Franz Ferdinand brought back danceteria New Wave jams with the expert help of The Killers, The Post Service and Death Cab made Dance music cool and smart. So why couldn't raggedy 70's-style rock experience a proper Renaissance? I think it has, I'm banking on it, and what I've got invested is my heart, my soul and my eardrums. The first investment: Band of Skulls.
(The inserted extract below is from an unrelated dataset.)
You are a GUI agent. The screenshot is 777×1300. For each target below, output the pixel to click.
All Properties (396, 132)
You hear "Blood" and you're right there—gassing up the Dunebuggy and going out on a Vision Quest, gums full of little chunks of cactus filament. "Honest" is every bit as beautiful as anything from Black Happy Day, an obscure dark gospel chamber band, or Plumerai, the moody avant-rockers, both of whom deserve to be reaching more lobes. Same as Band of Skulls. They're bringing the vroomvroom! And played in tandem with Spinnerette you've got a soundtrack for some praying mantis estrus, music that gets you down in it, rasslin' in the lubricious multi-cum-muck-vomit, groovin' to the Grandfather clock as you while away hours with all five on repeat, head buried in a pleasure pouch, music yolkin' you to munch on the majestic clitoris or manstaff or what have you, for two straight hours or however long you can enjoy this glorious line-up of power-thrust highwire music magic. Some say a half hour and they don't deserve these songs to be in their possession. Ears shaken free of cilia, eyes weary but wonky and head deep in wet brain with waves smacking against the hypothalamus as your muscles twitch and your toes tap and you fucking lose your shit.
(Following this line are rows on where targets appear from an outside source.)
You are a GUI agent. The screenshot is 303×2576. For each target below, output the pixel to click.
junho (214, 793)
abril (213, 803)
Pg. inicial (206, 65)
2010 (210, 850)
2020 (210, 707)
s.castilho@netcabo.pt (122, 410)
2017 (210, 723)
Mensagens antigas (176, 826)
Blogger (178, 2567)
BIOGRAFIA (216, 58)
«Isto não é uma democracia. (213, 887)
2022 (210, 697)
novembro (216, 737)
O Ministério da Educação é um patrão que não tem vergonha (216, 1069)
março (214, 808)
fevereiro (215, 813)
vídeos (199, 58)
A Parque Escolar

This is especially true of the first half of Band of Skulls' disc and damn near all of what Brody and Co. have in their sonic cauldron. And the best example of this in the mainstream is the aforementioned Kings of Leon single. "The dark of the alley/The light of the day/The head while I'm driving/I'm driving/Soft lips are open/Knuckles are pale/Feels like you're dying/You're dying." And then the human crescendo: "YooooOOOOOOU...Your Sex Is On FIRE! ConSUUUUUUMED With What's To TRANSPIRE!!!!!" And then it drops back down, we're in low gear, "Hot as a fever/Rattling bones/I could just taste it/Taste it."
I can taste it too. We all can and that's what makes it legendary. Akin to The Who's "Reign on Me," in vocal modulation, melody and execution, "Sex on Fire" is what we'll call an "orgiastic insomniac anthemic," a power ballad for the indigo child hooked on moonlight, who just can't get enough and is addicted to the cold air rushing into the open mouth as the head dangles on the door. Someone once described a certain Bob Marley joint as, "A percolating rave-up." "Sex on Fire," and almost everything on Band of Skulls' and Spinnerette's respective discs, could be considered just this.
It's there, it's out there, and I was unfair to doubt, even for a millisecond, that they weren't on the job. Let's hope Kings of Leon and Band of Skulls can hook a tour together so a more progressive sound can flourish on a larger scale. Or maybe I'm full of shit and you just can't read my ppppoker face.